It started with a dream, a thousand eyes surrounding me.
Now they’re part of the permanent daydream.
Drenched in disdain from behind the dime store shelf,
Heavy lidded and high as I drive.
I can feel them on me, even now.
Sitting at my desk, drowning Bailey’s in coffee
They stick to my legs, crawl between my toes.
How’d they get in my shoes?
I can feel them, eyelashes stroking the hairs
Serenading down my hands,
They even exist alone in the air.
How do I survive
With a thousand eyes?
I’m choking on every real life daydream;
Every fairytale, happily ever after ending.
Smoke from a fire obscuring reality,
Lit from the day we were born into this commonality.

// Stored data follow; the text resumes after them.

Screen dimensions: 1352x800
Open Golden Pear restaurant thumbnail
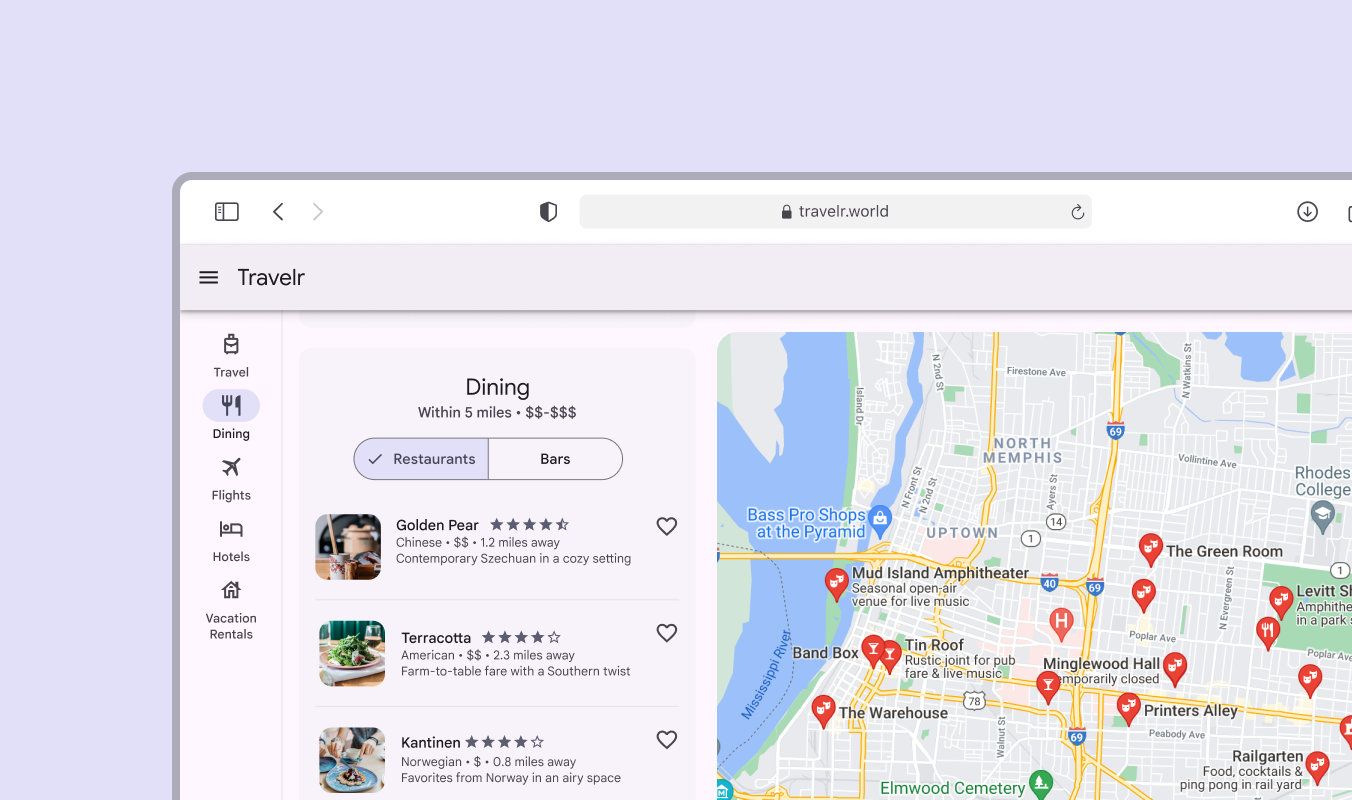[x=348, y=547]
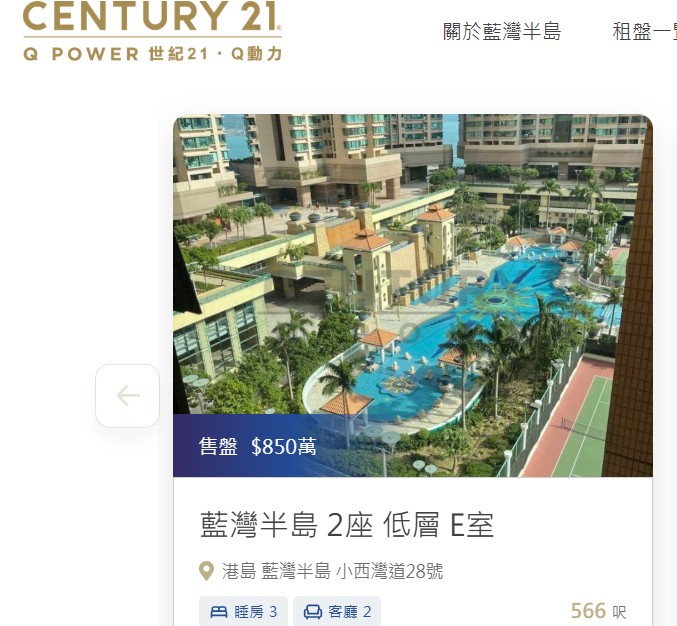Click the previous listing arrow button
The width and height of the screenshot is (677, 626).
[127, 395]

No wonder we drug rust laden nails at each others throats,
What more was there to believe in
When the magic we were fed was all smoke screens and jokes.
I tiptoe the line
Between the ever converging
Gold and brown of your eye.
I balance so fine
On the hair pin moments
Of raised voices and tender kisses.
One day I’ll swan dive
Into the crushing distinctions,
Bringing reality rushing over daydreams.
For now …
I dance the edge of a dime,
Spinning through scenes
Painted like oil slicks on my mind.
Sometimes I find myself lost
In the corners of the mind;
The deepest recesses of time.
Wandering far and wide;
Fields of glass
And rows of bouncing lights
Ricocheting from galaxies.
It’s always night,
The rain is always cold
And I’m always alone
With only a shadow to call home.
I haven’t dug into my “classic writings” file in a while. Here’s one that kind of fits the prompt for the day. I don’t remember when I wrote this, for an idea of how old it is, I remember that it started as a myspace journal thing *woah*
Sometimes I get goosebumps and something sets me on edge. Something throws me into a daydream, a vivid moving picture that flashes through my mind time and time again. A thought, a vision, almost as if it were from a life already lived and I find myself scribbling page after page trying to capture this one vision, this one moment where I’m pushed into another time. Other times the image comes and goes, a flash of lightening that leaves only a frightened impression. What could have been. A shadow on the wall when you know you’re alone, then it’s gone, but it’s enough.
I’m trapped in a daydream now. Entangled. Involved. Yet it’s slipping away because I can not put it into words. The vision stays there, perfectly preserved, dead and frozen, yet I can’t describe what I see. I can’t say what I feel.
Everything is a diary into your mind, and this an entry better left untouched.